- **本文抜粋**
********************

ミニレクチャー No. 55 感染対策:MRSAについて

感染対策:MRSAについて

 

メチシリン耐性黄色ブドウ球菌(Methicillin-resistant Staphylococcus aureus:MRSA)は、病院内で感染症を引き起こす最も重要な病原体です。

 

そもそも黄色ブドウ球菌は、皮膚や消化管内の表面に住み着いていて、普段は何も症状は引き起こさず無害です。しかし、怪我などで皮膚が傷ついたりすると体内に入り込んで「できもの」を引き起こしたり、肺炎や敗血症などの重篤感染症や、食中毒の原因になることもあります。

 

昔は、黄色ブドウ球菌にはペニシリンの様な昔からある抗菌薬が効いていました。しかしペニシリンが普及して広く使われるようになって、ペニシリンが効かない耐性菌が出現しました。これに対応するためにメチシリンという新しい抗菌薬が開発され、広く使われるようになると、今度はこれにも耐性である MRSA が出現しました。

 

そもそも黄色ブドウ球菌は体に住み着いている菌ですので、MRSAが住み着いてる人もたくさんいます。しかし住み着いてるだけでは普通の黄色ブドウ球菌と同じように何の問題も引き起こしません。この住み着いた状態にある人を「保菌者」といいますが、保菌者にMRSAの治療をする必要はありません。昔は、療養型施設への入所が、MRSA保菌者であるというだけで断られることがあり、転院・入所のために必要のない「治療」がなされたりすることがありました。正しい知識が浸透するにしたがって、そのような無意味なことは減ってきてます(ただし、MRSAについては減ってきましたが、他の新しい耐性菌については同じことが繰り返されています)。

********************

- **与えられた行**
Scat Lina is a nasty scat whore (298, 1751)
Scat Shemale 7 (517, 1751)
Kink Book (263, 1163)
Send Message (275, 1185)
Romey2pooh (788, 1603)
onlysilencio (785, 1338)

********************

- **演習課題**
(1) MRSAについての本文に関して、次の問いに答えてください。
(a) 黄色ブドウ球菌は普段、体のどこに住み着いていますか?
(b) ペニシリンが効かない耐性菌に対応するために開発された抗菌薬は何ですか?
(c) MRSAが住み着いているだけの状態にある人は何と呼ばれますか?
(2) MRSAについての本文を、最後の文の後から書き継いでください。

- **解答一覧**
(1)
(a) 皮膚や消化管内の表面
(b) メチシリン
(c) 保菌者

(2)
MRSAによる感染症に対しては、バンコマイシンという抗菌薬が有効です。最近は他にも有効な薬があります。しかし過去の歴史をみればわかる様に、これらの抗菌薬は大事に使わなければなりません。どんどん使っていれば、いつか必ずバンコマイシン耐性黄色ブドウ球菌VRSAが現れる時がきます。すでにバンコマイシンが効きにくくなった黄色ブドウ球菌は存在します(バンコマイシン低感受性黄色ブドウ球菌)。

 

そして治療と同じく大切なのが病院内で伝播するのを防ぐ感染対策です。MRSAの感染経路は医療従事者や患者さん自身の「手」です。なので「手指消毒」こそがMRSA対策の基本です。隔離やガウン・マスクの着用はケースバイケースです。MRSA肺炎で咳・痰が多ければ飛沫による飛散の可能性があるので、マスクやガウン、場合によっては隔離も必要かもしれません。しかしMRSA感染症の患者さんすべてを隔離したり、ガウンやマスクを必ずつけるようにすることは過剰な対応であり、ひいては患者さんの活動量を制限し、廃用症候群を引き起こしてしまいます。回復期リハ病棟の感染対策としては不適切です。

 

参考文献:矢野 邦夫:ねころんで読めるCDCガイドライン, メディカ出版, 2007.